Once the downhole assembly 114 has been completely assembled, the spacer spool 106 can be secured between the BOP 108 and the pressure isolation connector 104. Next, the spacer spool 106 is pressurized to wellbore pressure. In a first preferred embodiment, the spacer spool 106 is pressurized using a suitable compressed gas or fluid (e.g., methanol) stored on the truck. Alternatively, the spacer spool 106 can be pressurized with a bypass line connected directly to the wellbore.

When the pressure inside the spacer spool 106 is balanced with the wellbore pressure, the operator moves the master valve on the wellhead to full open. As shown in FIG. 3, the hydraulic assembly 102 is then activated to push the downhole assembly 114 through the BOP 108 into the well. Once the connector sub 124 reaches the BOP 108, the internal rams 112 are closed to lock the downhole assembly 114 in place. The travel of the hydraulic rod 120 required to move the connector sub 124 through the BOP 108 is measured, preferably with the counter wheel, and recorded.

Next, the pressure in the spacer spool 106 is released and the spacer spool segments 106a-c are disconnected from the BOP 108. The rod 120 is then disconnected from the connector sub 124, and the depressurized spacer spool segments 106a-c, pressure isolation connector 104, and hydraulic assembly 102 are moved out of the way, or rigged-down. At this point in the operation, the wellbore pressure is retained by the BOP 108, and the downhole assembly 114 is suspended from the connector sub 124. The connector sub 124 is captured by the internal rams 112 of the BOP 108 with the top portion of the connector sub 124 extending above the top of the BOP 108.

Turning to FIG. 4, coiled tubing 148 is then attached to the exposed end of the connector sub 124 and to the coiled tubing injector head 150. Any intervening components, such as additional blowout preventers (not shown), are attached to the top of the BOP 108. Once the intervening components are brought to wellbore pressure, the internal rams 112 are opened and the coiled tubing injector head 150 deploys the downhole assembly 114 into the well.

At the end of the coiled tubing operation, the coiled tubing 148 is retracted until the connector sub 124 is properly positioned adjacent the internal rams 112 of the BOP 108. The internal rams 112 are closed around the connector sub 124, and the injector head 150 and any intervening components can be removed from the well site. The spacer spool 106, hydraulic assembly 102 and pressure isolation connector 104 are then installed and pressurized so that the downhole assembly 114 can be retracted into the spacer spool 106 for disassembly.

Thus, the preferred embodiment provides for a hydraulically powered lubricator that can be advantageously used to load a downhole assembly in a well in a separate operation before connecting coiled tubing and a coiled tubing injector head. The apparatus and method of the preferred embodiment provide an efficient and safe alternative to conventional lubricators used in combination with coiled tubing systems.

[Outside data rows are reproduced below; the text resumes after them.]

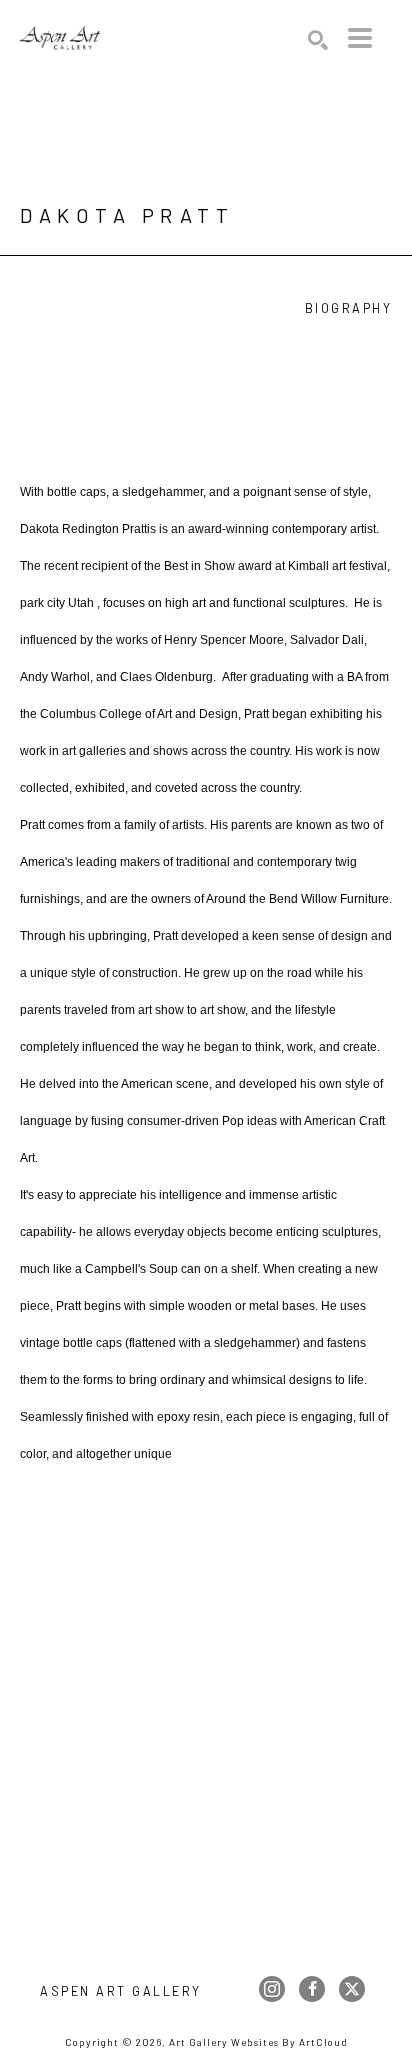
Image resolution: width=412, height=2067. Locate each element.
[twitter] (352, 1989)
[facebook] (312, 1989)
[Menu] (360, 38)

It is clear that the present invention is well adapted to carry out its objectives and attain the ends and advantages mentioned above as well as those inherent therein. While presently preferred embodiments of the invention have been described in varying detail for purposes of disclosure, it will be understood that numerous changes may be made which will readily suggest themselves to those skilled in the art and which are encompassed within the spirit of the invention disclosed herein and in the associated drawings. For example, the hydraulic assembly 102, pressure isolation connector 104 and BOP 108 can be cooperatively used for fishing operations that require substantial “push-and-pull” forces.